Baby bonus divides voters
Voters are sharply divided over Labour’s $60 a week baby bonus and the keynote policy from leader David Cunliffe’s state of the nation speech has failed to lift the party’s fortunes, according to a new Fairfax Media-Ipsos poll.
Children’s advocacy groups broadly welcomed the taxpayer-funded payment when it was announced last month, but the public is evenly split about the election year sweetener.
The survey found 48.4 per cent supported the $60 a week payment while 48.1 per cent were opposed.
Opinion divided along party lines with the strongest support coming from young, Maori and Pasifika voters.
Under Labour’s plan households earning up to $150,000 a year would get $60 a week for the first year of a baby’s life for all, although not while they were on paid parental leave.
For those with income under $50,000 the full bonus would continue until their child turned three, with reduced amounts up to annual income of $77,000.

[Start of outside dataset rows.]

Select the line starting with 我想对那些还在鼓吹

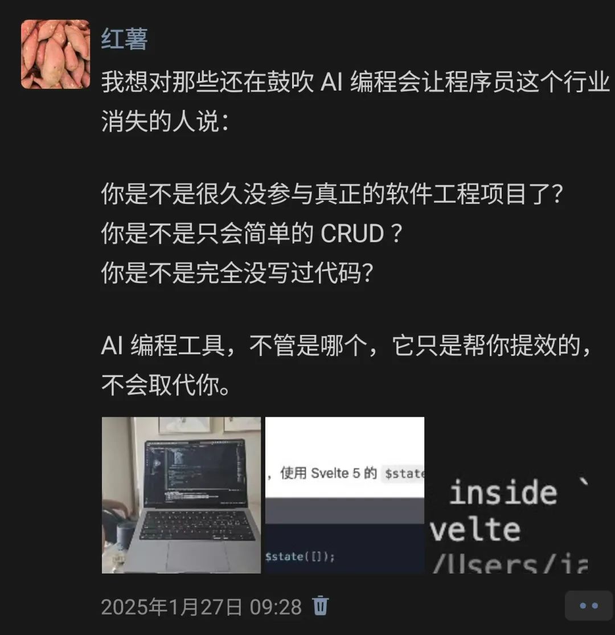click(355, 82)
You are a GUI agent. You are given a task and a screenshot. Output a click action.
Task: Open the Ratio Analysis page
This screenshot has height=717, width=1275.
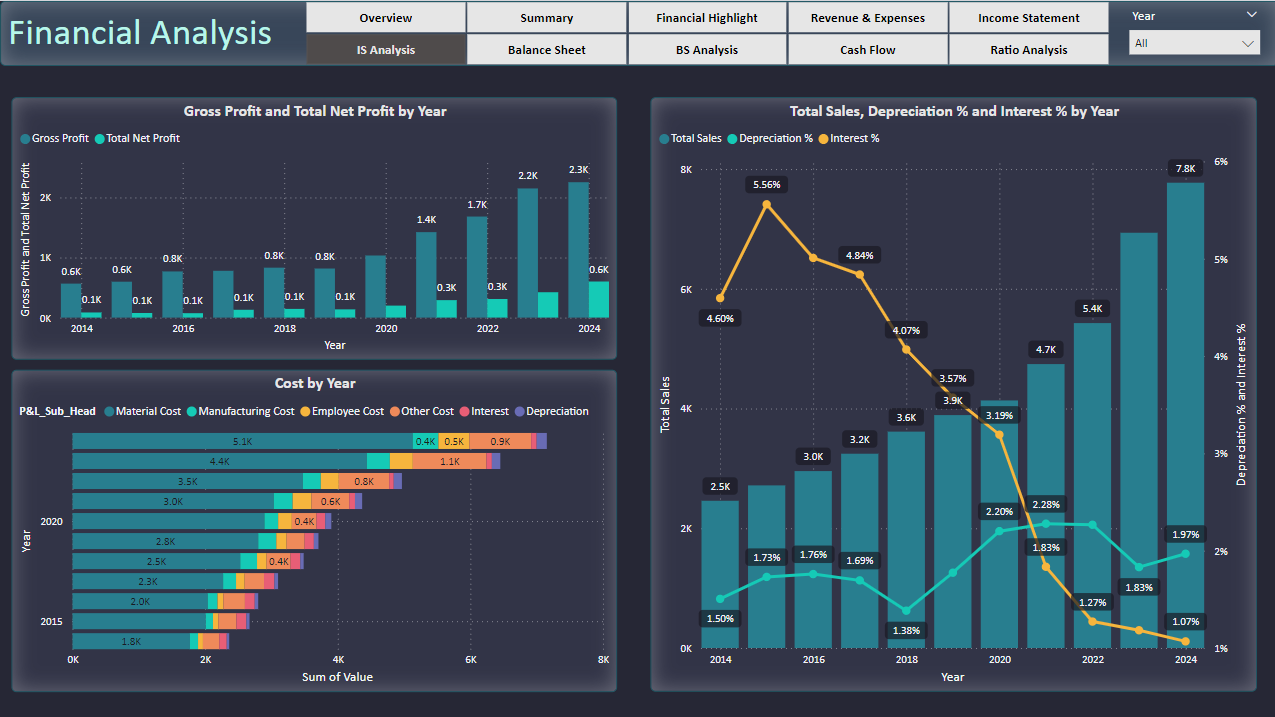click(x=1028, y=50)
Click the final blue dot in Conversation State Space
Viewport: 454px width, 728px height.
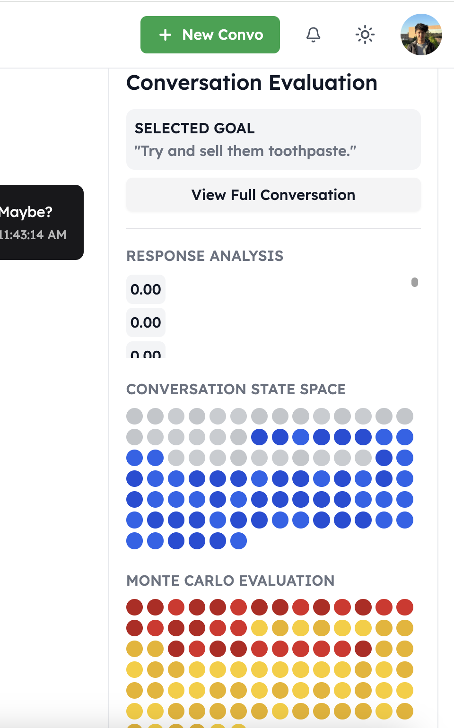coord(239,541)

Deborah Morris-Travers of Every Child Counts said there was real merit in the policy, but in isolation it would not address all the problems of child poverty.
‘‘Obviously income is a significant issue for many New Zealanders with so many children living in poverty.’’
For a long time Kiwis have been used to government targeting support ‘‘quite hard’’, but universal provision was more effective, she said.
If assistance was targeted some could still miss out and there could be a stigma attached to accessing the support.
‘‘In conversations I’ve had with parents there’s been a high level of support for this idea and particularly people are keen to see a focus on children in the first year of life.’’
Even for parents who were earning $150,000 a year there were challenges in parenting in the first year of a baby’s life.
A straw poll of parents at an Island Bay playcentre yesterday showed unanimous support for the $60 a week payment.
But there was an even split over whether it should be a universal payment or means tested.
Speaking for the parents, Kelly McDonald said some felt setting an income threshold would add costs and complications while excluding few parents. But others felt it would be fair to means tested the bonus in a similar way to other family assistance.